PROVIDED RECORDS =>
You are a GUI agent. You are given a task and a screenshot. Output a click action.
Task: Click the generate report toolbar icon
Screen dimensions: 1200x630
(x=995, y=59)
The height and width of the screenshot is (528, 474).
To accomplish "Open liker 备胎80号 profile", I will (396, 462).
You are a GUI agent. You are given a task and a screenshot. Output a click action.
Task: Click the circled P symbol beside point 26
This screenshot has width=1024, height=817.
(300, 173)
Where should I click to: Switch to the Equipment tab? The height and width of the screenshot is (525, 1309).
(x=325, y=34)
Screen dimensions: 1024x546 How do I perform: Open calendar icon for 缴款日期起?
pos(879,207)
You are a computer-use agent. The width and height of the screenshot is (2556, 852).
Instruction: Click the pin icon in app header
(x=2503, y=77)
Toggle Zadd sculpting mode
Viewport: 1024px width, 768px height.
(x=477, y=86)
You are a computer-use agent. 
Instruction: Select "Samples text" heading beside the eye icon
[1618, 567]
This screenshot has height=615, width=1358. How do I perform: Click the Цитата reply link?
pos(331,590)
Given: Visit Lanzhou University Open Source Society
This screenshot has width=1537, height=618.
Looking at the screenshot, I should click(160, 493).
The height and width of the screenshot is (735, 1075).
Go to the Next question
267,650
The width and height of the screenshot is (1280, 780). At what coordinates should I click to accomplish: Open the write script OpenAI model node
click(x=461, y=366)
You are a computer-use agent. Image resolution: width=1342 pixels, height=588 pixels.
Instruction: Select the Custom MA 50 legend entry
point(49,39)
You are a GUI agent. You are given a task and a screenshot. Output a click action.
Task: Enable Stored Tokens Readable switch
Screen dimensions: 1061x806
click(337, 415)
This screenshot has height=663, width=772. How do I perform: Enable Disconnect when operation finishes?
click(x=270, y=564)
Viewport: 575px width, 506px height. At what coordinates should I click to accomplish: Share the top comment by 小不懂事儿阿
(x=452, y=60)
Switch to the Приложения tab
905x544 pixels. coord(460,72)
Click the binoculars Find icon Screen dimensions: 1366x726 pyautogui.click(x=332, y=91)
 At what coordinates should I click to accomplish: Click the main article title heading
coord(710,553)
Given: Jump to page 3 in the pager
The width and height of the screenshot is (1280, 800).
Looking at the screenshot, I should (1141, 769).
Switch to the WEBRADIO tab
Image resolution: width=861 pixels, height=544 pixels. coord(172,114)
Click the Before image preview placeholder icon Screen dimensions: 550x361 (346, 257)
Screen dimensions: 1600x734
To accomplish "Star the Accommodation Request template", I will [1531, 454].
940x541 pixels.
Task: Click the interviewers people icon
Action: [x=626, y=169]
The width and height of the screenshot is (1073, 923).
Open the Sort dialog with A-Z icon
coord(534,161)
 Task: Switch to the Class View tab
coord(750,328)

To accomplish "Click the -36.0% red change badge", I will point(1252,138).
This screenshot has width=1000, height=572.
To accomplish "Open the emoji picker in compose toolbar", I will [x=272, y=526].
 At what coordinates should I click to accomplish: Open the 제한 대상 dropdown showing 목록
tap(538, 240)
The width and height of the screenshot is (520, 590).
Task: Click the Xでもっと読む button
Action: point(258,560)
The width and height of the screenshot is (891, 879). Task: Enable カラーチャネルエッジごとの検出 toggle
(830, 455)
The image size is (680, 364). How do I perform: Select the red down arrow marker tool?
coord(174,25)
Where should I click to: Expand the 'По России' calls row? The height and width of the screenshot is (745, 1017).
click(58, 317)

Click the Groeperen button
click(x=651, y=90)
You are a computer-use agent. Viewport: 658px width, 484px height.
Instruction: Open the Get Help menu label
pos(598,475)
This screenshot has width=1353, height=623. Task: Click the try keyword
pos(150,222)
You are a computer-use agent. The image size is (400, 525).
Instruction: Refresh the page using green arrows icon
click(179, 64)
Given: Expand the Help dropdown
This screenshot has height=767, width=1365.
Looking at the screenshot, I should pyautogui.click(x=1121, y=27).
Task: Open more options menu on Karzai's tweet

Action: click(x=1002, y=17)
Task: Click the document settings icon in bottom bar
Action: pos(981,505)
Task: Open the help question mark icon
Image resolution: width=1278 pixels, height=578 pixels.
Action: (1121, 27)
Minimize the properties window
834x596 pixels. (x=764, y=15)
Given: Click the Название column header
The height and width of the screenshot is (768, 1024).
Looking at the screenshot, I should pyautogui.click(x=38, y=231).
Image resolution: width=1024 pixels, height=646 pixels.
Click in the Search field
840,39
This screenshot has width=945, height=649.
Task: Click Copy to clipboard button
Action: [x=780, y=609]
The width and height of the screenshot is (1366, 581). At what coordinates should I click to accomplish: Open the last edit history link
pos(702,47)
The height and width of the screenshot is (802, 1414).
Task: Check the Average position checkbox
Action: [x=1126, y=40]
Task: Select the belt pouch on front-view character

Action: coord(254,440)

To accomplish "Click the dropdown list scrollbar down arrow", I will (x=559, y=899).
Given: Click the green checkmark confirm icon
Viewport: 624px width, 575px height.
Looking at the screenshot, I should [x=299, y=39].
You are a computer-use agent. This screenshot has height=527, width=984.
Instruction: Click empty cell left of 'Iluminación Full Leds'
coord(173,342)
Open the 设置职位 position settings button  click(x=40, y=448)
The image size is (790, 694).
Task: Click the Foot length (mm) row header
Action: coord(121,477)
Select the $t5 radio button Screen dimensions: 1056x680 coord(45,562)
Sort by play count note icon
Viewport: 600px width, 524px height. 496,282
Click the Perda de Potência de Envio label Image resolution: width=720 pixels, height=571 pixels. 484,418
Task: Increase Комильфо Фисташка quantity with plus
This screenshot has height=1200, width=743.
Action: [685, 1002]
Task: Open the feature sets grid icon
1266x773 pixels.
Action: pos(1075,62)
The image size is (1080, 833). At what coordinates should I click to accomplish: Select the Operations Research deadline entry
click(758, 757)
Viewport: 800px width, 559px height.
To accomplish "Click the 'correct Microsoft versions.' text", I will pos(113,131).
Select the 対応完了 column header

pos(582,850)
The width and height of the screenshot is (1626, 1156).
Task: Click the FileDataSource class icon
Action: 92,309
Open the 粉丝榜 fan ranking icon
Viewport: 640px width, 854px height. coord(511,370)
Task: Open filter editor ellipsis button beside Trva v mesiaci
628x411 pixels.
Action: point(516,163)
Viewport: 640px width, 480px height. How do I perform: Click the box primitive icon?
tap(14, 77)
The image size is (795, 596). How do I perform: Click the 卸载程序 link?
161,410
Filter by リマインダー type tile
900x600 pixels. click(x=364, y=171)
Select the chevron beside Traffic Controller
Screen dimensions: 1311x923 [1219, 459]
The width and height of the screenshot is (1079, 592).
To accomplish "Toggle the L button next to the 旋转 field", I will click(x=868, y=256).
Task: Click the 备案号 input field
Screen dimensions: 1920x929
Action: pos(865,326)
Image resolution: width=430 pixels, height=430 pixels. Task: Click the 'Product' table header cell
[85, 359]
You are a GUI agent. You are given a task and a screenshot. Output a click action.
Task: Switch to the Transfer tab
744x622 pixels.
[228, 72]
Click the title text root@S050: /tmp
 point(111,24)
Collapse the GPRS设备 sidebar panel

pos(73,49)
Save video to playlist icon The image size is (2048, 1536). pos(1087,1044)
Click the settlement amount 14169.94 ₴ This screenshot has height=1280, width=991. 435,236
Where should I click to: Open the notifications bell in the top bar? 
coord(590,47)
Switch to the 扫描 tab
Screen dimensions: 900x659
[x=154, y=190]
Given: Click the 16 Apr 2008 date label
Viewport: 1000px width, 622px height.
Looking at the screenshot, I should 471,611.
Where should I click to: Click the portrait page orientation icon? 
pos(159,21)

PROBLEM TO WORK ON =>
In full and without error, restate the data.

RESPONSE =>
You are a GUI agent. You are given a task and a screenshot. Output a click action.
Task: Click the generate report toolbar icon
Screen dimensions: 1200x630
(x=995, y=59)
The height and width of the screenshot is (528, 474).
To accomplish "Open liker 备胎80号 profile", I will (396, 462).
You are a GUI agent. You are given a task and a screenshot. Output a click action.
Task: Click the circled P symbol beside point 26
This screenshot has width=1024, height=817.
(300, 173)
Where should I click to: Switch to the Equipment tab? The height and width of the screenshot is (525, 1309).
(x=325, y=34)
Screen dimensions: 1024x546 How do I perform: Open calendar icon for 缴款日期起?
pos(879,207)
You are a computer-use agent. The width and height of the screenshot is (2556, 852).
Instruction: Click the pin icon in app header
(x=2503, y=77)
Toggle Zadd sculpting mode
Viewport: 1024px width, 768px height.
(x=477, y=86)
You are a computer-use agent. 
Instruction: Select "Samples text" heading beside the eye icon
[1618, 567]
This screenshot has height=615, width=1358. How do I perform: Click the Цитата reply link?
pos(331,590)
Given: Visit Lanzhou University Open Source Society
This screenshot has width=1537, height=618.
Looking at the screenshot, I should click(160, 493).
The height and width of the screenshot is (735, 1075).
Go to the Next question
267,650
The width and height of the screenshot is (1280, 780). At what coordinates should I click to accomplish: Open the write script OpenAI model node
click(x=461, y=366)
You are a computer-use agent. Image resolution: width=1342 pixels, height=588 pixels.
Instruction: Select the Custom MA 50 legend entry
point(49,39)
You are a GUI agent. You are given a task and a screenshot. Output a click action.
Task: Enable Stored Tokens Readable switch
Screen dimensions: 1061x806
click(337, 415)
This screenshot has height=663, width=772. How do I perform: Enable Disconnect when operation finishes?
click(x=270, y=564)
Viewport: 575px width, 506px height. At what coordinates should I click to accomplish: Share the top comment by 小不懂事儿阿
(x=452, y=60)
Switch to the Приложения tab
905x544 pixels. coord(460,72)
Click the binoculars Find icon Screen dimensions: 1366x726 pyautogui.click(x=332, y=91)
 At what coordinates should I click to accomplish: Click the main article title heading
coord(710,553)
Given: Jump to page 3 in the pager
The width and height of the screenshot is (1280, 800).
Looking at the screenshot, I should (1141, 769).
Switch to the WEBRADIO tab
Image resolution: width=861 pixels, height=544 pixels. coord(172,114)
Click the Before image preview placeholder icon Screen dimensions: 550x361 (346, 257)
Screen dimensions: 1600x734
To accomplish "Star the Accommodation Request template", I will [1531, 454].
940x541 pixels.
Task: Click the interviewers people icon
Action: [x=626, y=169]
The width and height of the screenshot is (1073, 923).
Open the Sort dialog with A-Z icon
coord(534,161)
 Task: Switch to the Class View tab
coord(750,328)

To accomplish "Click the -36.0% red change badge", I will point(1252,138).
This screenshot has width=1000, height=572.
To accomplish "Open the emoji picker in compose toolbar", I will [x=272, y=526].
 At what coordinates should I click to accomplish: Open the 제한 대상 dropdown showing 목록
tap(538, 240)
The width and height of the screenshot is (520, 590).
Task: Click the Xでもっと読む button
Action: point(258,560)
The width and height of the screenshot is (891, 879). Task: Enable カラーチャネルエッジごとの検出 toggle
(830, 455)
The image size is (680, 364). How do I perform: Select the red down arrow marker tool?
coord(174,25)
Where should I click to: Expand the 'По России' calls row? The height and width of the screenshot is (745, 1017).
click(58, 317)

Click the Groeperen button
click(x=651, y=90)
You are a computer-use agent. Viewport: 658px width, 484px height.
Instruction: Open the Get Help menu label
pos(598,475)
This screenshot has width=1353, height=623. Task: Click the try keyword
pos(150,222)
You are a computer-use agent. The image size is (400, 525).
Instruction: Refresh the page using green arrows icon
click(179, 64)
Given: Expand the Help dropdown
This screenshot has height=767, width=1365.
Looking at the screenshot, I should pyautogui.click(x=1121, y=27).
Task: Open more options menu on Karzai's tweet

Action: click(x=1002, y=17)
Task: Click the document settings icon in bottom bar
Action: pos(981,505)
Task: Open the help question mark icon
Image resolution: width=1278 pixels, height=578 pixels.
Action: (1121, 27)
Minimize the properties window
834x596 pixels. (x=764, y=15)
Given: Click the Название column header
The height and width of the screenshot is (768, 1024).
Looking at the screenshot, I should pyautogui.click(x=38, y=231).
Image resolution: width=1024 pixels, height=646 pixels.
Click in the Search field
840,39
This screenshot has width=945, height=649.
Task: Click Copy to clipboard button
Action: [x=780, y=609]
The width and height of the screenshot is (1366, 581). At what coordinates should I click to accomplish: Open the last edit history link
pos(702,47)
The height and width of the screenshot is (802, 1414).
Task: Check the Average position checkbox
Action: [x=1126, y=40]
Task: Select the belt pouch on front-view character

Action: coord(254,440)

To accomplish "Click the dropdown list scrollbar down arrow", I will (x=559, y=899).
Given: Click the green checkmark confirm icon
Viewport: 624px width, 575px height.
Looking at the screenshot, I should [x=299, y=39].
You are a computer-use agent. This screenshot has height=527, width=984.
Instruction: Click empty cell left of 'Iluminación Full Leds'
coord(173,342)
Open the 设置职位 position settings button  click(x=40, y=448)
The image size is (790, 694).
Task: Click the Foot length (mm) row header
Action: coord(121,477)
Select the $t5 radio button Screen dimensions: 1056x680 coord(45,562)
Sort by play count note icon
Viewport: 600px width, 524px height. 496,282
Click the Perda de Potência de Envio label Image resolution: width=720 pixels, height=571 pixels. 484,418
Task: Increase Комильфо Фисташка quantity with plus
This screenshot has height=1200, width=743.
Action: [685, 1002]
Task: Open the feature sets grid icon
1266x773 pixels.
Action: pos(1075,62)
The image size is (1080, 833). At what coordinates should I click to accomplish: Select the Operations Research deadline entry
click(758, 757)
Viewport: 800px width, 559px height.
To accomplish "Click the 'correct Microsoft versions.' text", I will pos(113,131).
Select the 対応完了 column header

pos(582,850)
The width and height of the screenshot is (1626, 1156).
Task: Click the FileDataSource class icon
Action: 92,309
Open the 粉丝榜 fan ranking icon
Viewport: 640px width, 854px height. coord(511,370)
Task: Open filter editor ellipsis button beside Trva v mesiaci
628x411 pixels.
Action: point(516,163)
Viewport: 640px width, 480px height. How do I perform: Click the box primitive icon?
tap(14, 77)
The image size is (795, 596). How do I perform: Click the 卸载程序 link?
161,410
Filter by リマインダー type tile
900x600 pixels. click(x=364, y=171)
Select the chevron beside Traffic Controller
Screen dimensions: 1311x923 [1219, 459]
The width and height of the screenshot is (1079, 592).
To accomplish "Toggle the L button next to the 旋转 field", I will click(x=868, y=256).
Task: Click the 备案号 input field
Screen dimensions: 1920x929
Action: pos(865,326)
Image resolution: width=430 pixels, height=430 pixels. Task: Click the 'Product' table header cell
[85, 359]
You are a GUI agent. You are given a task and a screenshot. Output a click action.
Task: Switch to the Transfer tab
744x622 pixels.
[228, 72]
Click the title text root@S050: /tmp
 point(111,24)
Collapse the GPRS设备 sidebar panel

pos(73,49)
Save video to playlist icon The image size is (2048, 1536). pos(1087,1044)
Click the settlement amount 14169.94 ₴ This screenshot has height=1280, width=991. 435,236
Where should I click to: Open the notifications bell in the top bar? 
coord(590,47)
Switch to the 扫描 tab
Screen dimensions: 900x659
[x=154, y=190]
Given: Click the 16 Apr 2008 date label
Viewport: 1000px width, 622px height.
Looking at the screenshot, I should 471,611.
Where should I click to: Click the portrait page orientation icon? 
pos(159,21)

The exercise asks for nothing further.